_Stored data entries_:
____

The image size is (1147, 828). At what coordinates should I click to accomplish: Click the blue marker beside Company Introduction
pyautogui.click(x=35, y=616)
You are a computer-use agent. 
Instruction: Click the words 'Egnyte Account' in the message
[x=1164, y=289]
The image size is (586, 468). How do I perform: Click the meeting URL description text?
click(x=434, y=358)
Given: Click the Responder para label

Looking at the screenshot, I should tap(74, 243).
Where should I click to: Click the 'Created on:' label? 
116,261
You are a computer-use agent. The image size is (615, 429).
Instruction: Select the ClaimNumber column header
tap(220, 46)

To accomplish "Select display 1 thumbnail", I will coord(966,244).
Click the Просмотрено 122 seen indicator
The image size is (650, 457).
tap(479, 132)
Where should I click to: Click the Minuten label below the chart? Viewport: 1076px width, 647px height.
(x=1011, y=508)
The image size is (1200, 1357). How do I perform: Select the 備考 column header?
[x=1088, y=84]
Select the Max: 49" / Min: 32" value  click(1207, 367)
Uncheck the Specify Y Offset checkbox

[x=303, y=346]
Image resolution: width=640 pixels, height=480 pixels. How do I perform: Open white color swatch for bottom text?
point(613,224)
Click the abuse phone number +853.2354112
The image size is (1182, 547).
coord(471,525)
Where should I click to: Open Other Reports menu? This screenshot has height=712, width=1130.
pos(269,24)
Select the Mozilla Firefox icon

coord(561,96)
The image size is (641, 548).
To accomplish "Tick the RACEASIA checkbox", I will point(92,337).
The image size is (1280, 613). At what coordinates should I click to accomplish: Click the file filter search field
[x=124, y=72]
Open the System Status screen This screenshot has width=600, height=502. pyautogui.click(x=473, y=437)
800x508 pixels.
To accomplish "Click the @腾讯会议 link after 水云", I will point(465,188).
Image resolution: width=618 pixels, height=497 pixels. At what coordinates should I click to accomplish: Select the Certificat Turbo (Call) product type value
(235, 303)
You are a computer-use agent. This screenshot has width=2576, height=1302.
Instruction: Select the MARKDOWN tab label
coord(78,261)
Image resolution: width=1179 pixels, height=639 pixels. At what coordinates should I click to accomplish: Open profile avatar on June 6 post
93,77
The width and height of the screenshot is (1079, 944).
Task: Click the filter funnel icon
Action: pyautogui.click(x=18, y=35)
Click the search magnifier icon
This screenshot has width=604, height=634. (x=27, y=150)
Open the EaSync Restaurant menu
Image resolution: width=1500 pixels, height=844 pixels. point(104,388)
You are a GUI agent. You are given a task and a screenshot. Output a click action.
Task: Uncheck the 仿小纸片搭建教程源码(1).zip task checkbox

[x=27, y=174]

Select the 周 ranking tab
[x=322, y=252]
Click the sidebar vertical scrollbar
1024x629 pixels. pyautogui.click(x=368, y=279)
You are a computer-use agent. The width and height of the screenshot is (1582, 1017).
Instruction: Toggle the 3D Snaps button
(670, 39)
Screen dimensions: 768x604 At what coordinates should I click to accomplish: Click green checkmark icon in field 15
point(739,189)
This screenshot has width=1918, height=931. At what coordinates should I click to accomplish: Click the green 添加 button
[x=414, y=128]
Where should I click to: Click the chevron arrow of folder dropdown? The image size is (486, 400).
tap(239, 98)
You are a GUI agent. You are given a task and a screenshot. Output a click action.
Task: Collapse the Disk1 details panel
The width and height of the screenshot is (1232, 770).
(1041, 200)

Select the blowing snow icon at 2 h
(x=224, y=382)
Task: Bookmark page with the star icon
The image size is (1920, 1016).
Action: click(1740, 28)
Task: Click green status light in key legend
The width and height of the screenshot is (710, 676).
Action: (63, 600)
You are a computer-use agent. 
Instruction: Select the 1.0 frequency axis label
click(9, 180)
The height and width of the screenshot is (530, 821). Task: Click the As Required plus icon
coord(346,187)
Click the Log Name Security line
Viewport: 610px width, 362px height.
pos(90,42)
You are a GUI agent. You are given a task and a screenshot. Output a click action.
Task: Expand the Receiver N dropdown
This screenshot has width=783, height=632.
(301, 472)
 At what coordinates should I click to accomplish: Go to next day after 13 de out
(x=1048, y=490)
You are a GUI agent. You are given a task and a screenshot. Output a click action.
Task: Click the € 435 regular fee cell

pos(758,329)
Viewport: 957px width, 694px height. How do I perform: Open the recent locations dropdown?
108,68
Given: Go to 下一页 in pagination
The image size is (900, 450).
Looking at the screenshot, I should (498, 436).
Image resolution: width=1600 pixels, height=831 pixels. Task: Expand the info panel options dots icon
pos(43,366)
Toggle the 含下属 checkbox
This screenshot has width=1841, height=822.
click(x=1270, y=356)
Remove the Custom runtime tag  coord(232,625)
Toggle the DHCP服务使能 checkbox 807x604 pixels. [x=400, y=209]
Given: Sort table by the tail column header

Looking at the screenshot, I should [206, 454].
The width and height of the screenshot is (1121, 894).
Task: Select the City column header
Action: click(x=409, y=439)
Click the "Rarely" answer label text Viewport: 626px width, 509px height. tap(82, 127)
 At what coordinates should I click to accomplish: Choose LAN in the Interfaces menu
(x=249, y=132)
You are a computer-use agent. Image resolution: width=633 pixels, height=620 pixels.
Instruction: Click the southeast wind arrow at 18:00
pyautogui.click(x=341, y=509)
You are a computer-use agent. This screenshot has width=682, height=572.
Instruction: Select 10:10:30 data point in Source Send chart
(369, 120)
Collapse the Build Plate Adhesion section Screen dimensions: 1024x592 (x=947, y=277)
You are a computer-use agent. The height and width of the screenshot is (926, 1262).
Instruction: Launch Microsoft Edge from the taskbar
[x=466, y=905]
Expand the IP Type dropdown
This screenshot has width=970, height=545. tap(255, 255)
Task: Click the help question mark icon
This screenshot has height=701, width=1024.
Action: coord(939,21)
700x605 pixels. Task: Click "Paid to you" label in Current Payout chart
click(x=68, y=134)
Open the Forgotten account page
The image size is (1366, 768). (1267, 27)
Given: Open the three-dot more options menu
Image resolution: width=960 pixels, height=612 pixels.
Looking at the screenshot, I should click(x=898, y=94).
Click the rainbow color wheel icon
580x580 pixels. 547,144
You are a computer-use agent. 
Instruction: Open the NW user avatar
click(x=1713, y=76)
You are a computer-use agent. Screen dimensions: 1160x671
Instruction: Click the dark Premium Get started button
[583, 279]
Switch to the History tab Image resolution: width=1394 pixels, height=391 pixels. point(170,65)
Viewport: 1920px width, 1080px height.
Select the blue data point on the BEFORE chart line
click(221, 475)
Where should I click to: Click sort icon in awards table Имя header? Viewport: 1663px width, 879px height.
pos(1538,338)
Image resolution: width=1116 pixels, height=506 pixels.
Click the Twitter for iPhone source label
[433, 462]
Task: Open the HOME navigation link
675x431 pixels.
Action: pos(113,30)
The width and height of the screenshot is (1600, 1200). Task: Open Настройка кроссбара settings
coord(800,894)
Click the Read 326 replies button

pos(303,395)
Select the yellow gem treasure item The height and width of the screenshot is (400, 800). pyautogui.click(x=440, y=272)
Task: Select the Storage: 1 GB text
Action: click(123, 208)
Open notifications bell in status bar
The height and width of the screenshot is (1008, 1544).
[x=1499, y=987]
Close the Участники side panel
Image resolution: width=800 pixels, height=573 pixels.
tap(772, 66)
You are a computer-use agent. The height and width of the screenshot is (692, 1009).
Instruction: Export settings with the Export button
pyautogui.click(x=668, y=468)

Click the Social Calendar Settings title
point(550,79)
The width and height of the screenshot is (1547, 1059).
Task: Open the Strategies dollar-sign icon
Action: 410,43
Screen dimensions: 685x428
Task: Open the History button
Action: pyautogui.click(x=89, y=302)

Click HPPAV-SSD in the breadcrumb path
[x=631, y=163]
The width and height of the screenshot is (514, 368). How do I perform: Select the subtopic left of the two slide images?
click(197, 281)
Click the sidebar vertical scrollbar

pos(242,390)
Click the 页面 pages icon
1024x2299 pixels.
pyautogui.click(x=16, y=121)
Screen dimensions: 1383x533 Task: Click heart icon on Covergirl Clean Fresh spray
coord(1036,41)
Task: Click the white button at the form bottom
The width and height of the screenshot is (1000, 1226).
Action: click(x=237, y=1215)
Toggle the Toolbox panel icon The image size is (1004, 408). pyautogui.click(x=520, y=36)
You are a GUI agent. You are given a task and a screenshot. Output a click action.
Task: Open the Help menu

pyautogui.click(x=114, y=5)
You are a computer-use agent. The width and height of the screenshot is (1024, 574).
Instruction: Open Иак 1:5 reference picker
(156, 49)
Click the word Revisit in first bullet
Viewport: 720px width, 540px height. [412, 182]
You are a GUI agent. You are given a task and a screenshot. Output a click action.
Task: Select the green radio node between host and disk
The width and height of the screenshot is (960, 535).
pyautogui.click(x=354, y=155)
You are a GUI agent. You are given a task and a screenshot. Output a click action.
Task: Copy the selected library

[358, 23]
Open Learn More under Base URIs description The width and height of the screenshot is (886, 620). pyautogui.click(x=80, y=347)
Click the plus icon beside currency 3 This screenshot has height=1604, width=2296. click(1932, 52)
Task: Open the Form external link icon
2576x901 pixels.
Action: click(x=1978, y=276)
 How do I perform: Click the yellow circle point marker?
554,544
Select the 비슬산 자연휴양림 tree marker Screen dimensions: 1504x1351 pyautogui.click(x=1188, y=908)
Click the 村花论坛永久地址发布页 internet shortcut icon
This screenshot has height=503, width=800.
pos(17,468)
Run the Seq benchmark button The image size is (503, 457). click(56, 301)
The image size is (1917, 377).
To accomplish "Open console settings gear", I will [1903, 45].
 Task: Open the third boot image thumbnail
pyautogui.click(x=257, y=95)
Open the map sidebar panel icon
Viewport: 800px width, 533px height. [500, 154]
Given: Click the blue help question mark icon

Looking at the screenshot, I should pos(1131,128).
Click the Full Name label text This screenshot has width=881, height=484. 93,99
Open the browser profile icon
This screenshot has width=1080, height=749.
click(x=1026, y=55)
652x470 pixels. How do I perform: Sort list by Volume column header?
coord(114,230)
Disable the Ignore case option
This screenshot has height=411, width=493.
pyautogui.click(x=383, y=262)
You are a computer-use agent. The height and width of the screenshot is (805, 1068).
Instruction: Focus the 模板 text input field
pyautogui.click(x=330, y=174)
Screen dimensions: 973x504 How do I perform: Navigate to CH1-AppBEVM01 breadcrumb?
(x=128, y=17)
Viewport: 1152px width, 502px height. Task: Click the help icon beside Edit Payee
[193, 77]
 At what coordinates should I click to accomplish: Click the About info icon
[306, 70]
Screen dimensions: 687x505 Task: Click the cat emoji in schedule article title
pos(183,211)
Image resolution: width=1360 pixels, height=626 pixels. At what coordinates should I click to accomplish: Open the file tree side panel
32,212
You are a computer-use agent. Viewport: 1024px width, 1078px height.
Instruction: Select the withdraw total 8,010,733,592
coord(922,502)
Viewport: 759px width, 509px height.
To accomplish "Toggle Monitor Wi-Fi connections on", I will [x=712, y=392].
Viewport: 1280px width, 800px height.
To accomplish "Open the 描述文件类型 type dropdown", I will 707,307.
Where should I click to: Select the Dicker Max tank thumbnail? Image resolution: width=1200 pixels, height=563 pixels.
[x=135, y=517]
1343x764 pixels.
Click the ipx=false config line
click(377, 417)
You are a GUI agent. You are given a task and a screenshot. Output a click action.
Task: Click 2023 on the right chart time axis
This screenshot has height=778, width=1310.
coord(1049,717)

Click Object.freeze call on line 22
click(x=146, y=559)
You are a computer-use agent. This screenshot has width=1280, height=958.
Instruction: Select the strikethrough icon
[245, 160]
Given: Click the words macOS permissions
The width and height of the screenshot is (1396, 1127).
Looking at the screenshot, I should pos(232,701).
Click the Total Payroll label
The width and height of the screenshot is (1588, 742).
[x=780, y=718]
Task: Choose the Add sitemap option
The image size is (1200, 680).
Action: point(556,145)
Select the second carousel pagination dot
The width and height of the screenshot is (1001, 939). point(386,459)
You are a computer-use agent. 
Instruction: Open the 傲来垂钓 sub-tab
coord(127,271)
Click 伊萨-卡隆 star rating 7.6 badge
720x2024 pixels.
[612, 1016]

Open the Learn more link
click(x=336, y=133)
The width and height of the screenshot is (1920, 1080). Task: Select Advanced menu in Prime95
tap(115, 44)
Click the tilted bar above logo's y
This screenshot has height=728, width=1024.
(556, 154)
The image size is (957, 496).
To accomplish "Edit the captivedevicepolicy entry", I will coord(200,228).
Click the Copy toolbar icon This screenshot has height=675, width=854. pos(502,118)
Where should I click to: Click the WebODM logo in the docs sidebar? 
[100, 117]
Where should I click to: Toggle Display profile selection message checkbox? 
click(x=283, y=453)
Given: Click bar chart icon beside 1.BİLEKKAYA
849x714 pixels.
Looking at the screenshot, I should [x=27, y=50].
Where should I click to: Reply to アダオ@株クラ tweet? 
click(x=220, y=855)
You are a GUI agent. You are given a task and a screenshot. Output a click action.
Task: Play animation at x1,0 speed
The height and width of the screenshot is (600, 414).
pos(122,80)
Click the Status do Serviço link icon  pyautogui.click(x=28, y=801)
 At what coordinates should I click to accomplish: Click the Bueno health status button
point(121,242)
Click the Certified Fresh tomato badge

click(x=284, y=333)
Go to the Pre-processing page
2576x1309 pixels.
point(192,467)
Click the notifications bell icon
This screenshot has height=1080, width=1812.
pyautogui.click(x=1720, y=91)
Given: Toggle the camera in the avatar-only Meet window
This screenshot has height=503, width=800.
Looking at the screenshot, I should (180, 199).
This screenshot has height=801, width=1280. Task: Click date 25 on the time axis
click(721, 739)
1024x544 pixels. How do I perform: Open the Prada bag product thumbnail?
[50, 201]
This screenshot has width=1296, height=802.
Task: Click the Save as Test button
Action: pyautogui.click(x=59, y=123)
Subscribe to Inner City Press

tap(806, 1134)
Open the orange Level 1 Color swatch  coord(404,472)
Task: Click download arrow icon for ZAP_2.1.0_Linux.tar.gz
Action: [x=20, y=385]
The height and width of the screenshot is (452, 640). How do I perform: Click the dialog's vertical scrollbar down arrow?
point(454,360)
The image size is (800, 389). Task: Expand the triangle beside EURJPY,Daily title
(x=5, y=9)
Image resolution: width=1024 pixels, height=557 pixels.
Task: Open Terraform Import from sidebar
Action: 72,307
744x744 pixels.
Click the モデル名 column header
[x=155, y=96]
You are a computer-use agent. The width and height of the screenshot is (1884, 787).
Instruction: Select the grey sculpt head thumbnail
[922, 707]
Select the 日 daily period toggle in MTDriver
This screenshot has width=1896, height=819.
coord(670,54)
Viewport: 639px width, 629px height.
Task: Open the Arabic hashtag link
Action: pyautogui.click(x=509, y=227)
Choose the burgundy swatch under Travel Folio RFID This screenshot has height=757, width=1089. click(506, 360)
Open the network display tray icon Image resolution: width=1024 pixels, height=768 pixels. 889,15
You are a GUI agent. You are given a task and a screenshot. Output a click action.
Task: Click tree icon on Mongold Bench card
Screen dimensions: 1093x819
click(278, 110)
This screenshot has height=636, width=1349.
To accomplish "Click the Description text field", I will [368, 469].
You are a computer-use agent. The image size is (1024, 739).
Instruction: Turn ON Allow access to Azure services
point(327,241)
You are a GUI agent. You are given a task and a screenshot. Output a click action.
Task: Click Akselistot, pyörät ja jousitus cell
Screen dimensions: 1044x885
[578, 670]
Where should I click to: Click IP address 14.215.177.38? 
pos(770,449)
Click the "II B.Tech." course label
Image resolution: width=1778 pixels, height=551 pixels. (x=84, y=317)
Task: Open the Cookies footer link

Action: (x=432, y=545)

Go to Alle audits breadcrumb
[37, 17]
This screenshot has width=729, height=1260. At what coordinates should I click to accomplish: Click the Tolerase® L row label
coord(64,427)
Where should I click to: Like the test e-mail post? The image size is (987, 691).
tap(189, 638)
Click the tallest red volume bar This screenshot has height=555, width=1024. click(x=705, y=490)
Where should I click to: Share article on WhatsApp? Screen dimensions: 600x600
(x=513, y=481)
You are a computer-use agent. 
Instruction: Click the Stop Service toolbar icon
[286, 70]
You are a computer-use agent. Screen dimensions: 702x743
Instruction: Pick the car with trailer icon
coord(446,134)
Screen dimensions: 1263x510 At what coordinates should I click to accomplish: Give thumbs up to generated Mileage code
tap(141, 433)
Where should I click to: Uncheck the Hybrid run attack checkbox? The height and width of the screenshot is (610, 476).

____

_Requirement_: Whenever the word "under" shows up in a line of the entries, list that line.

_Your solution_:
Open Learn More under Base URIs description The width and height of the screenshot is (886, 620). pyautogui.click(x=80, y=347)
Choose the burgundy swatch under Travel Folio RFID This screenshot has height=757, width=1089. click(506, 360)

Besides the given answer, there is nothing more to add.